Epidemiology and outcome of bacteremia caused by extended spectrum beta-lactamase (ESBL)-producing Escherichia coli and Klebsiella spp. in a tertiary care teaching hospital in south India.

Production of extended spectrum beta-lactamase (ESBL) is one of the most important resistance mechanisms that hamper the antimicrobial treatment of infections caused by Enterobacteriaceae. Therefore, it is imperative to quantify the problem, and reinforce guidelines promoting appropriate antibiotic use. To determine the prevalence, risk factors and the outcome of antibiotic treatment among hospitalized adults with bacteremia caused by ESBL producing strains of E. coli and Klebsiella spp. Prospective cohort study Sequentially encountered patients bacteremias due to E. coli or Klebsiella spp. were prospectively followed up for 14 days from the diagnosis of bacteremia. Among the 131 bacteremic patients (62.6% nosocomially acquired), ESBL production was detected in 73.28% of the isolates of E. coli and Klebsiella spp. ESBL production was more common among isolates from patients with nosocomial infections than isolates from community acquired infections (85.37% versus 53.06%; p = < 0.001). Prior use of 3rd or 4th generation cephalosporins was associated with an increased risk of ESBL production (p = 0.017).

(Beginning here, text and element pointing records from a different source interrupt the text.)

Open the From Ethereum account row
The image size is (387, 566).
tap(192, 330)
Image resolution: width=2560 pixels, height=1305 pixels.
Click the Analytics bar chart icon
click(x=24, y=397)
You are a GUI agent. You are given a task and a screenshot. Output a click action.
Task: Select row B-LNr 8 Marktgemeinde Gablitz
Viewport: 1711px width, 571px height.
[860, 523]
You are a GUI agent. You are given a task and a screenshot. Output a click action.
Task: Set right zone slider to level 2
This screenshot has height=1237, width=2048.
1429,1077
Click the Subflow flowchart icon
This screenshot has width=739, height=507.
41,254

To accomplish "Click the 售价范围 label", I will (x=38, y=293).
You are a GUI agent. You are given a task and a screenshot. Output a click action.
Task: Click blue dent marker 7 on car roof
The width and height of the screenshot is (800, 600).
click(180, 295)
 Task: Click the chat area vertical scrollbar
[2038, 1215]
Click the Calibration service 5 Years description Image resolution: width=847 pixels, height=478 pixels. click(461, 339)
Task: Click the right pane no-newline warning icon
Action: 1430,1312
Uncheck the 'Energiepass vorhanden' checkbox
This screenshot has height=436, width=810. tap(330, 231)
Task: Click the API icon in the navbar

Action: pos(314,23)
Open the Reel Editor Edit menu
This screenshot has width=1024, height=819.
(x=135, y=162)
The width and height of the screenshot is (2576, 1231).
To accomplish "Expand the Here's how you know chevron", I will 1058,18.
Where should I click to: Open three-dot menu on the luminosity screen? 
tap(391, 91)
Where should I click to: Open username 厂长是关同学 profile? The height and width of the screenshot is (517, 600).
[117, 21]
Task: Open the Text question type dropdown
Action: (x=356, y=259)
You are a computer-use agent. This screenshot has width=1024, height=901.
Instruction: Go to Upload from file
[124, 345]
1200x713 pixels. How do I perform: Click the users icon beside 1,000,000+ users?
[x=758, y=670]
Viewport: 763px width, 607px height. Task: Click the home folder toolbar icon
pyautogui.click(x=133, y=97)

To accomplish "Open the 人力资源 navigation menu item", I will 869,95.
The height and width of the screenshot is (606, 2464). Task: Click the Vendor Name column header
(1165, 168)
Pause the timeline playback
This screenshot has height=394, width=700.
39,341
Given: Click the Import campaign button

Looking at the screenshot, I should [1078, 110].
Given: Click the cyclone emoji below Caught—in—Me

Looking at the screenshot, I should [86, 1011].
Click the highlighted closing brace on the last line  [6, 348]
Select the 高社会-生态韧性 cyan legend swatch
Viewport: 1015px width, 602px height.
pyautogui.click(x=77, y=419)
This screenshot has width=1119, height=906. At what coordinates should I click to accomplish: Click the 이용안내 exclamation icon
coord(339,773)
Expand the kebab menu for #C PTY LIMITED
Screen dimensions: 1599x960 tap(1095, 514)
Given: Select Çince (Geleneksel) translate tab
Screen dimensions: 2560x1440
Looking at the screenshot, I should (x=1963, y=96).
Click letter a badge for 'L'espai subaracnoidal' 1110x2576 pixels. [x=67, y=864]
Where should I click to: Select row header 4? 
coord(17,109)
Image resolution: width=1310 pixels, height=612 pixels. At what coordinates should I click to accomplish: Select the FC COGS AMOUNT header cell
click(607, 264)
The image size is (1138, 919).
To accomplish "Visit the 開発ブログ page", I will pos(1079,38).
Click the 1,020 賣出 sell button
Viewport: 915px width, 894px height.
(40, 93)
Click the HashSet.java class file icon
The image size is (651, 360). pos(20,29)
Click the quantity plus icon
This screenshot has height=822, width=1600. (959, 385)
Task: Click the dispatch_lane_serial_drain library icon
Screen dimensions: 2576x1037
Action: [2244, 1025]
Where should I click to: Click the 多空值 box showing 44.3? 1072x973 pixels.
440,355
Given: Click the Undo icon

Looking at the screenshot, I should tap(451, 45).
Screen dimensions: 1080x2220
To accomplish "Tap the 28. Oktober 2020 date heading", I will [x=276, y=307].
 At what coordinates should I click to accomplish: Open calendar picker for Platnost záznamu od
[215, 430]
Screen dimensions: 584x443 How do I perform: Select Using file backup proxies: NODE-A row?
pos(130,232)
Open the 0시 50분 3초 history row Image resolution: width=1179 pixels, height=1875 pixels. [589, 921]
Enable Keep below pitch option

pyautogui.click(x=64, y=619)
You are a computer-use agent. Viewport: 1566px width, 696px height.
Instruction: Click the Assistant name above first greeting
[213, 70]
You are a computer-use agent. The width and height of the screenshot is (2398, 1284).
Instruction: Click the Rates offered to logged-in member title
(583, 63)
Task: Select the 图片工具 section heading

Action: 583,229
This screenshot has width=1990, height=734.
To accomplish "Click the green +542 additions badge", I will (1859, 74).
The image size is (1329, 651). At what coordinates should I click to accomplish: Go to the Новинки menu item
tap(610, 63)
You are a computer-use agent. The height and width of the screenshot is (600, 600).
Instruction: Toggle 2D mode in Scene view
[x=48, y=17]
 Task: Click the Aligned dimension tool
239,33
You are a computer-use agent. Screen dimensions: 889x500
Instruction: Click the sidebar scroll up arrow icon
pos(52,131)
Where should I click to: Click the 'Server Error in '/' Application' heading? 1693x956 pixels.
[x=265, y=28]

A high degree resistance to multiple classes of antibiotics was noted. Carbapenems were the most active antibiotics in-vitro (imipenem susceptibility 99.2%). The commonest source of bacteremia was the urinary tract (45.04%). The 14-day mortality rate was 23.6%. There was no significant difference was seen in the mortality rate between E. coli and Klebsiella spp. infections, ESBL-producing and non-ESBL-producing strains, nosocomial and community acquired infections and among those treated with inappropriate antibiotics initially. This study shows a very high ESBL production and resistance to multiple classes of antibiotics, even among patients with community acquired infections caused by Enterobacteriaceae. The empiric use of 3rd and 4th generation cephalosporins should be curtailed, as cephalosporin use was associated with an increased risk of ESBL production. In view of their excellent in-vitro activity, carbapenems should be the initial empiric choice for serious life threatening infections caused by ESBL producing Enterobacteriaceae, with prompt de-escalation when culture and susceptibility results become available.